Author Info: Douglas Dupler, Rebecca J. Frey PhD, The Gale Group Inc., Gale, Detroit, Gale Encyclopedia of Alternative Medicine, 2005, available at: http://organizedwisdom.com/helpbar/index.html?return=http://organizedwisdom.com/Body_Dysmorphic_Disorder&url=www.healthline.com/galecontent/yoga
Others state that: “there are excellent treatments for BDD. One of them is cognitive-behavioral therapy (CBT) with uses exposure and response prevention. Also the addition of mindful awareness training, cognitive restructuring….” Eda Gorbis, PhD, MFCC Assistant Clinical Professor, UCLA School of Medicine.

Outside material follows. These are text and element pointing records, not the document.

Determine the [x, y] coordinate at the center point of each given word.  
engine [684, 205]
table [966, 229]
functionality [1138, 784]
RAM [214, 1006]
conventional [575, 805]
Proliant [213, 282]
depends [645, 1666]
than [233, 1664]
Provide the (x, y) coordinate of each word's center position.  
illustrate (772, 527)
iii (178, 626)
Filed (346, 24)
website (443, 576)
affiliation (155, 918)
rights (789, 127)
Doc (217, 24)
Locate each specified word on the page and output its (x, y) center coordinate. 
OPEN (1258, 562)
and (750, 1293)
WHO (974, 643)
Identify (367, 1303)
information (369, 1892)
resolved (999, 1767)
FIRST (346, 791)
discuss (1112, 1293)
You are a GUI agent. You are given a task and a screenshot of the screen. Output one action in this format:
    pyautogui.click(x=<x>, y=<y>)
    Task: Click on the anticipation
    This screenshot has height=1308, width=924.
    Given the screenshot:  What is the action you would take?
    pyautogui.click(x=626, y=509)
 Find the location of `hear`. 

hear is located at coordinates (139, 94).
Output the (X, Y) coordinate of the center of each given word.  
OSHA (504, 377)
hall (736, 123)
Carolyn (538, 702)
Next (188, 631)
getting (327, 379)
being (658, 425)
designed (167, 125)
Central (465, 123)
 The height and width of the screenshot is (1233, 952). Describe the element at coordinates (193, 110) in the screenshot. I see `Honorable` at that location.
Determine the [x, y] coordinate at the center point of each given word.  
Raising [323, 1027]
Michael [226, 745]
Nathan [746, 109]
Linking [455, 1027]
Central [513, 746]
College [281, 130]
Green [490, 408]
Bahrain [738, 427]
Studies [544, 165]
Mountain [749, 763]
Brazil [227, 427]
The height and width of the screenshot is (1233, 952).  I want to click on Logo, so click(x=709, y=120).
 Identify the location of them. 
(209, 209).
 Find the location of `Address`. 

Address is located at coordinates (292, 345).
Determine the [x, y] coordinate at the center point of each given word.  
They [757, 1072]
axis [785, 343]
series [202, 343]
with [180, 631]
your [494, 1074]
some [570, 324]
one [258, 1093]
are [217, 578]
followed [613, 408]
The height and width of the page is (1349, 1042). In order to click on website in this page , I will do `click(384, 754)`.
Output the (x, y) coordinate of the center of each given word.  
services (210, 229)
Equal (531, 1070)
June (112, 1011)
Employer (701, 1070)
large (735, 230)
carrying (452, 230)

Yoga is a form of mindful awareness training – a way to experience the body while in an anxiety free zone (or anxiety reduced zone) due to the deep breathing and conscious awareness fostered by the practice. Yoga and CBT are closely linked. CBT’s goals are to restructure the thinking patterns of the patient towards tolerance of anxiety provoking triggers. Yoga’s goal is to reduce the whirlpools of the mind, by changing behavior, perceptions and reducing automatic instant response cues (pratyahara).
Unlike the times where I normally say, “Yoga is so much more than the postures, its benefit to eating disorders comes from the sutras and other resources,” in treating BDD, it is the postures that assist in treatment. By providing a controlled environment where students can experience being present in their bodies, even for short periods of time yoga takes on many of the characteristics of CBT work. Classes are also beneficial to those with BDD because cues are given to breathe deeply, and to stay “on the mat”, giving students tools for handling the intolerance of certain feelings in the body – fullness in the stomach, width of thighs, etc.
In that way, yoga can be seen as a form of CBT and mindful awareness training at the same time. Given that BDD is chronic and worsens without treatment, it makes sense to advocate for any method of treatment that would be beneficial.